As described above, therapeutic agents can be incorporated in the hydride. Therapeutic agents can also be provided on the surface of the hydride. Suitable therapeutic agents are described in U.S. Pat. No. 5,674,242 and U.S. application Ser. No. 09/895,415, filed Jul. 2, 2001; and Ser. No. 10/232,265, filed Aug. 30, 2002. The therapeutic agents, drugs, or pharmaceutically active compounds can include, for example, anti-thrombogenic agents, antioxidants, anti-inflammatory agents, anesthetic agents, anti-coagulants, and antibiotics.
The stent can be of a desired shape and size (e.g., coronary stents, aortic stents, peripheral vascular stents, gastrointestinal stents, urology stents, and neurology stents). Depending on the application, the stent can have a diameter of between, for example, 1 mm to 46 mm.

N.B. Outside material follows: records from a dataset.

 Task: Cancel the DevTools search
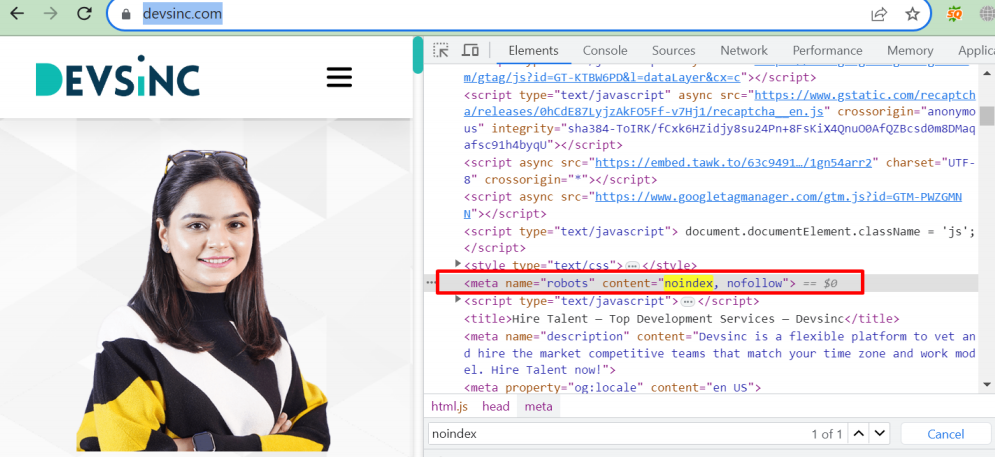click(x=945, y=434)
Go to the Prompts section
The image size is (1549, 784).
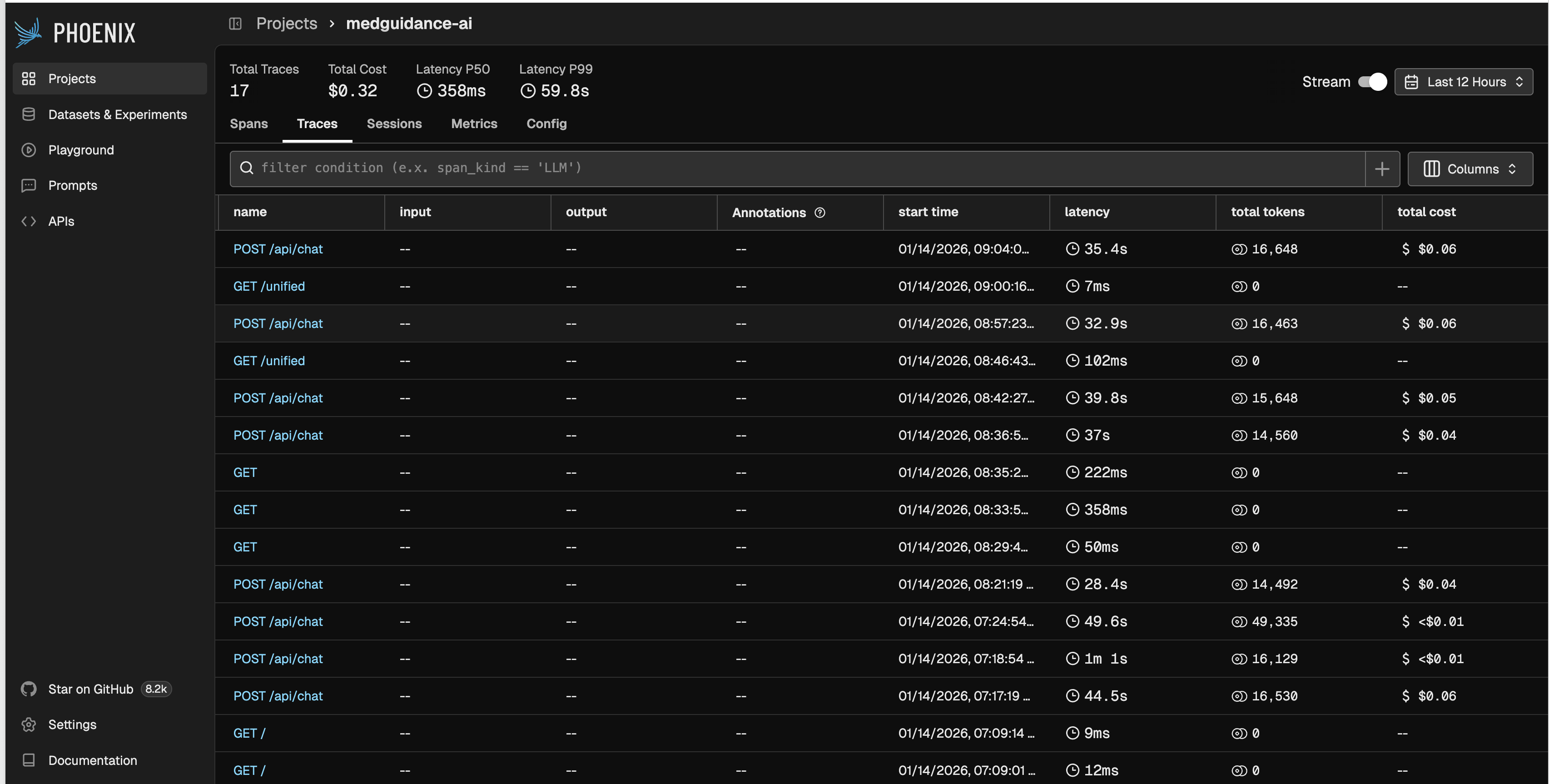pos(72,185)
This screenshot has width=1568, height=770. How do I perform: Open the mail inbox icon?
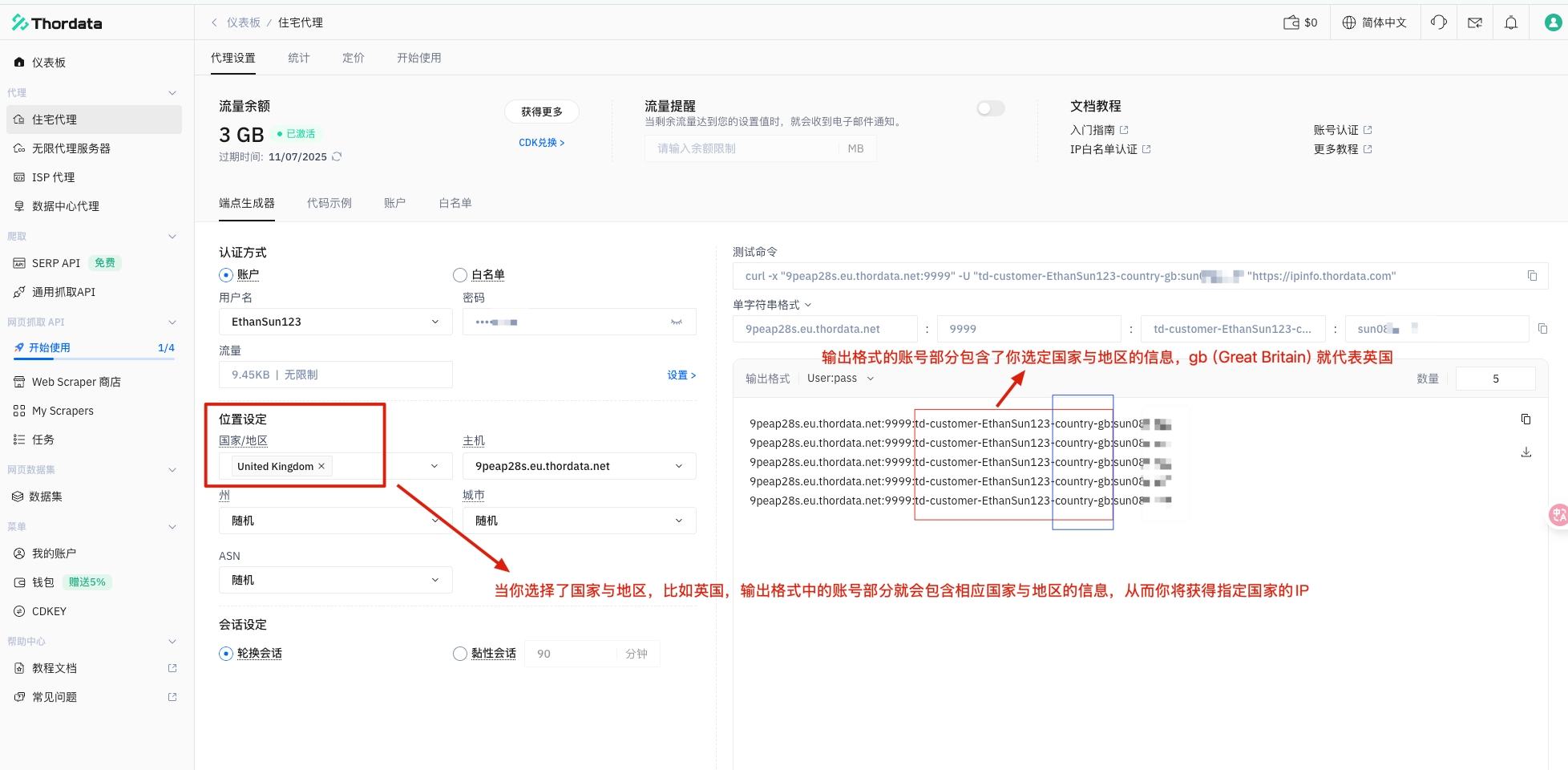tap(1474, 22)
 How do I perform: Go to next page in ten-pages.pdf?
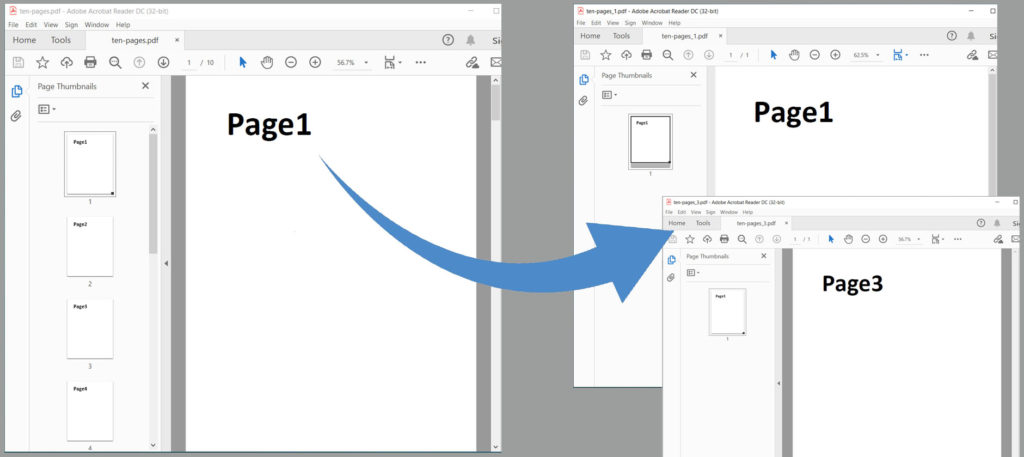tap(163, 62)
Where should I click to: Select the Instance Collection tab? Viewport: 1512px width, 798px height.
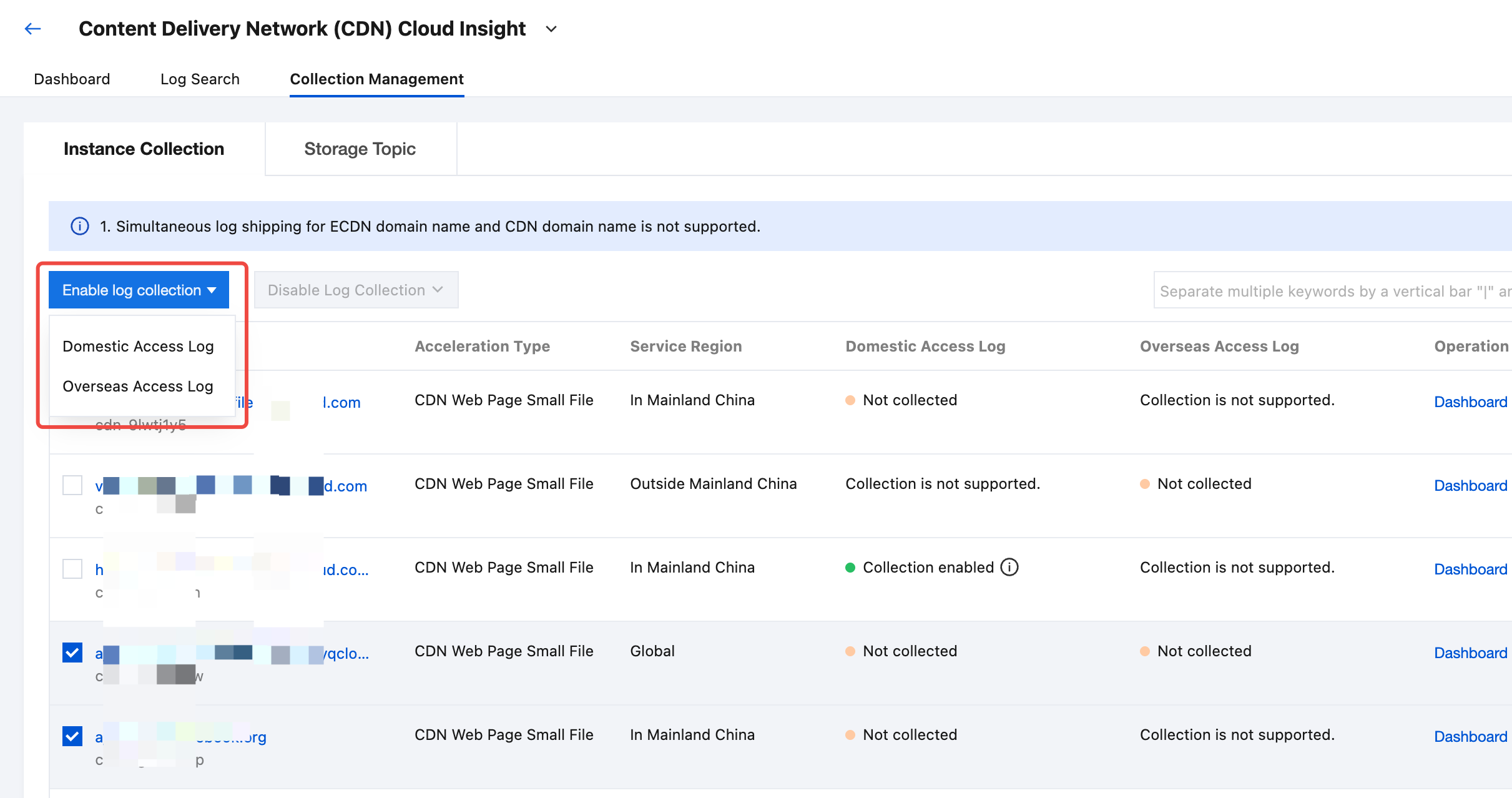pos(144,149)
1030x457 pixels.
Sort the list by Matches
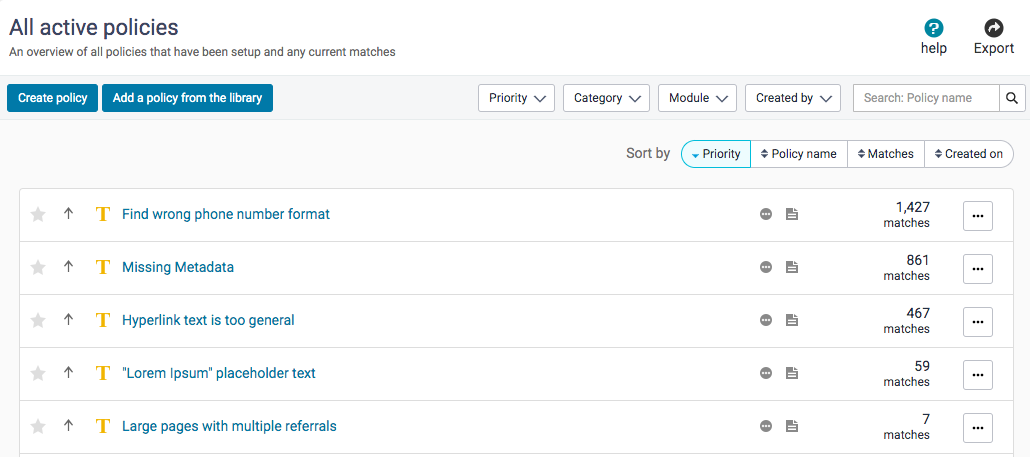pos(885,154)
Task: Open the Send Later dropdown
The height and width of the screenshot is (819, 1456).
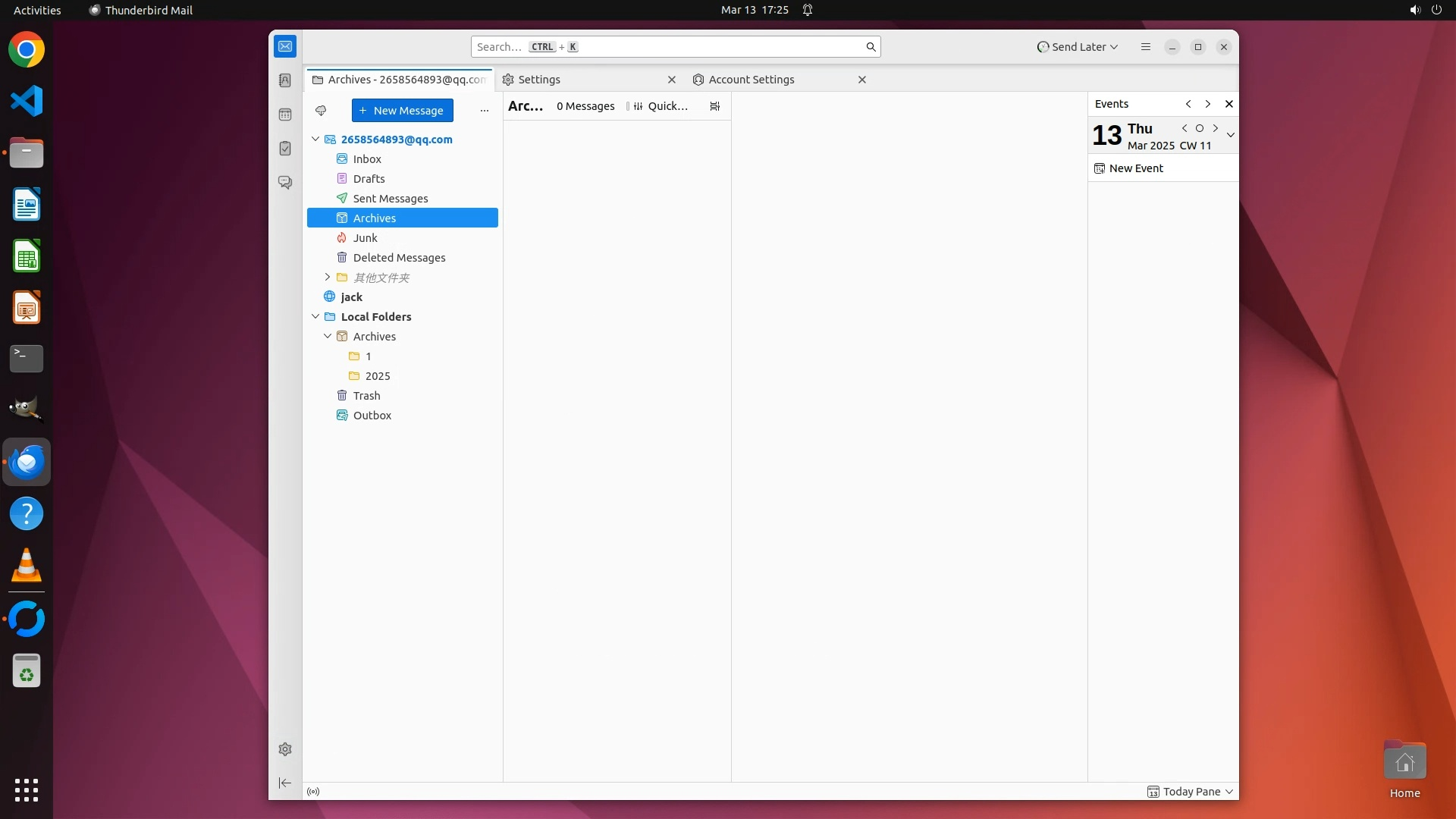Action: (1078, 47)
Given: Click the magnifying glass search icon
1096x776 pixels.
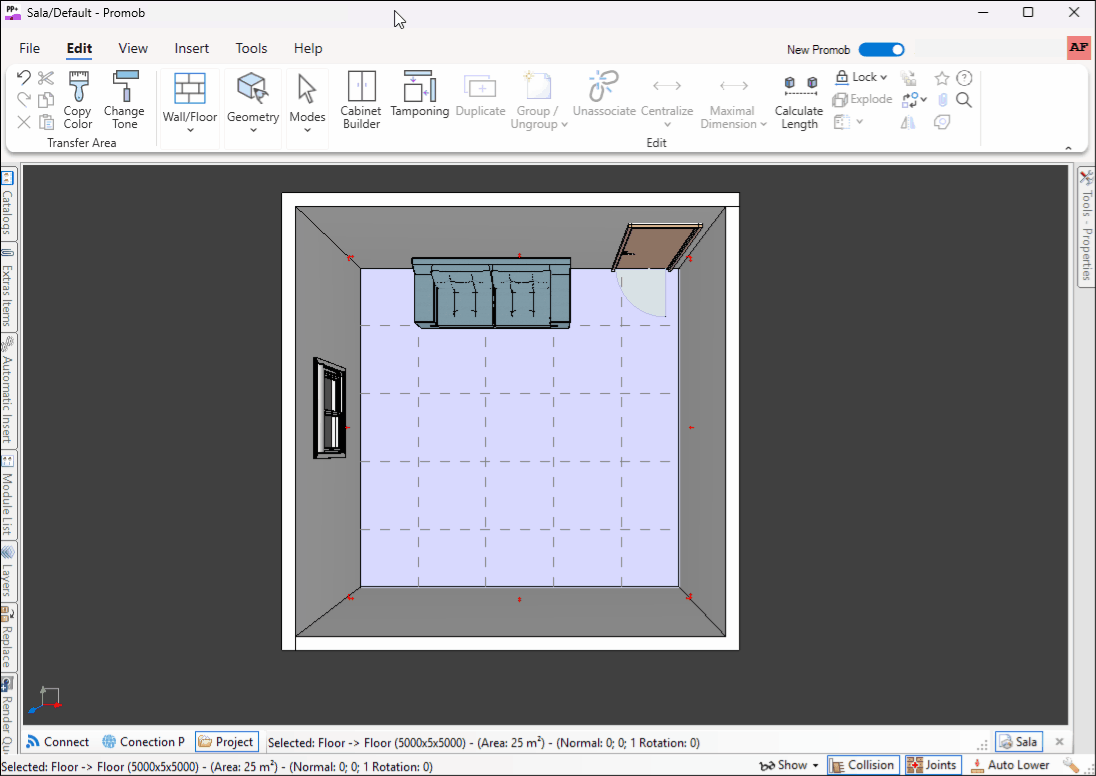Looking at the screenshot, I should (x=964, y=100).
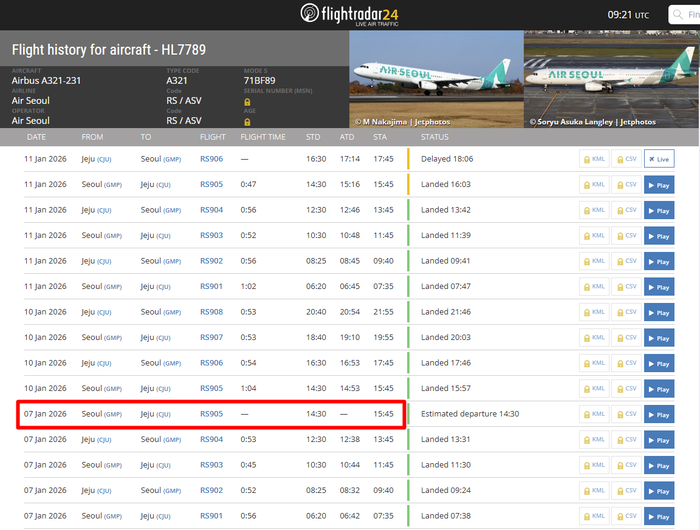The width and height of the screenshot is (700, 530).
Task: Click the serial number lock icon
Action: 247,102
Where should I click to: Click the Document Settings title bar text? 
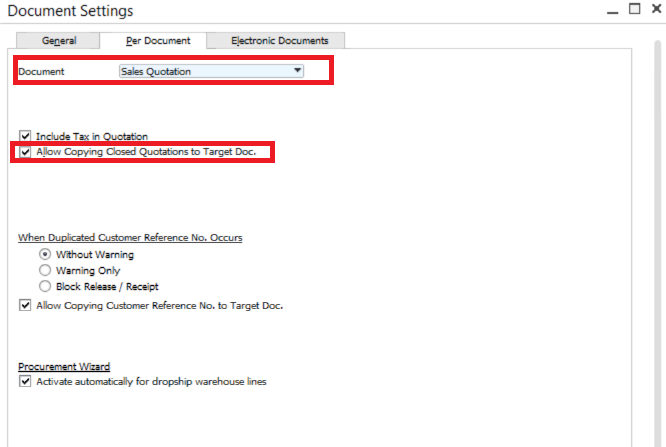coord(70,11)
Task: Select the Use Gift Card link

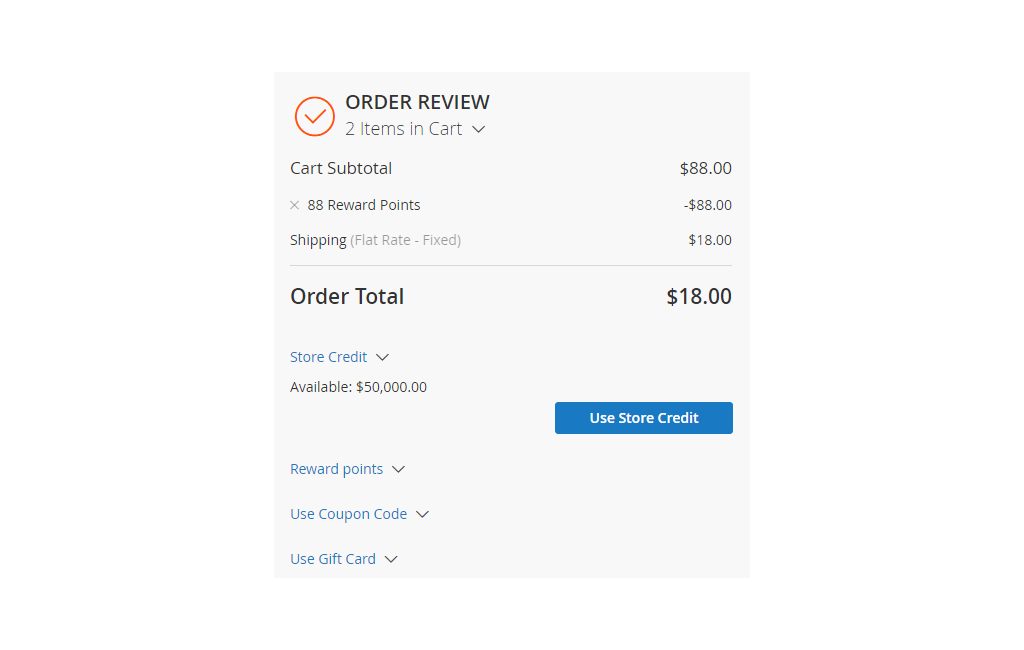Action: (333, 559)
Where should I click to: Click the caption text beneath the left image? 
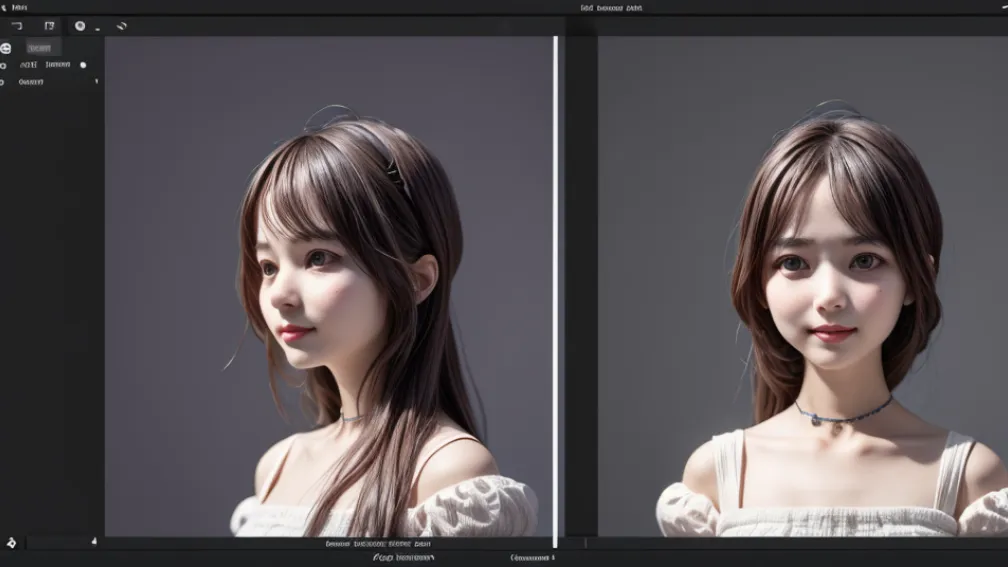pos(378,544)
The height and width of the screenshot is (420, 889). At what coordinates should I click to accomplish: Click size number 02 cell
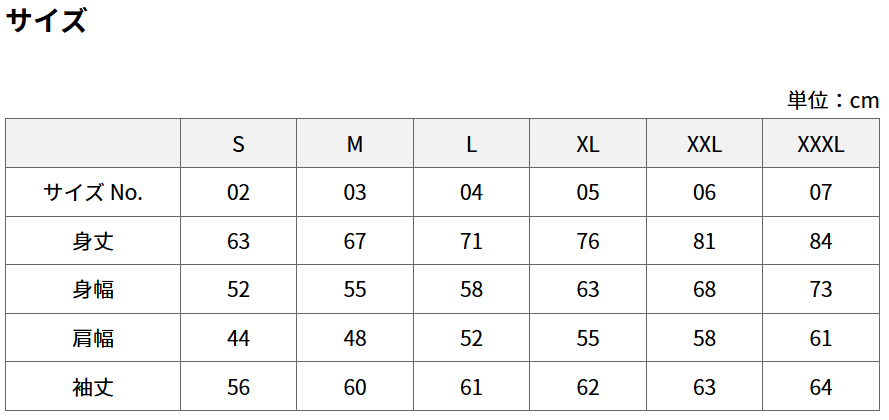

In certain embodiments, a coronary stent can have an expanded diameter of from about 2 mm to about 6 mm. In some embodiments, a peripheral stent can have an expanded diameter of from about 5 mm to about 24 mm. In certain embodiments, a gastrointestinal and/or urology stent can have an expanded diameter of from about 6 mm to about 30 mm. In some embodiments, a neurology stent can have an expanded diameter of from about 1 mm to about 12 mm. An abdominal aortic aneurysm (AAA) stent and a thoracic aortic aneurysm (TAA) stent can have a diameter from about 20 mm to about 46 mm. Stent 20 can be balloon-expandable, self-expandable, or a combination of both (e.g., U.S. Pat. No. 5,366,504). In use, the stent can be used, e.g., delivered and expanded, using a catheter delivery system. Catheter systems are described in, for example, U.S. Pat. Nos. 5,195,969; 5,270,086; and 6,726,712. Stents and stent delivery are also exemplified by the RadiusŪ or SymbiotŪ systems, available from Boston Scientific Scimed, Maple Grove, Minn. In some embodiments, stent can be formed by fabricating a wire including the composite material, and knitting and/or weaving the wire into a tubular member. The Stent can be a part of a covered stent or a stent-graft. In other implementations, stent 20 can include and/or be attached to a biocompatible, non-porous or semi-porous polymer matrix made of polytetrafluoroethylene (PTFE), expanded PTFE, polyethylene, urethane, or polypropylene.
Other embodiments are within the claims.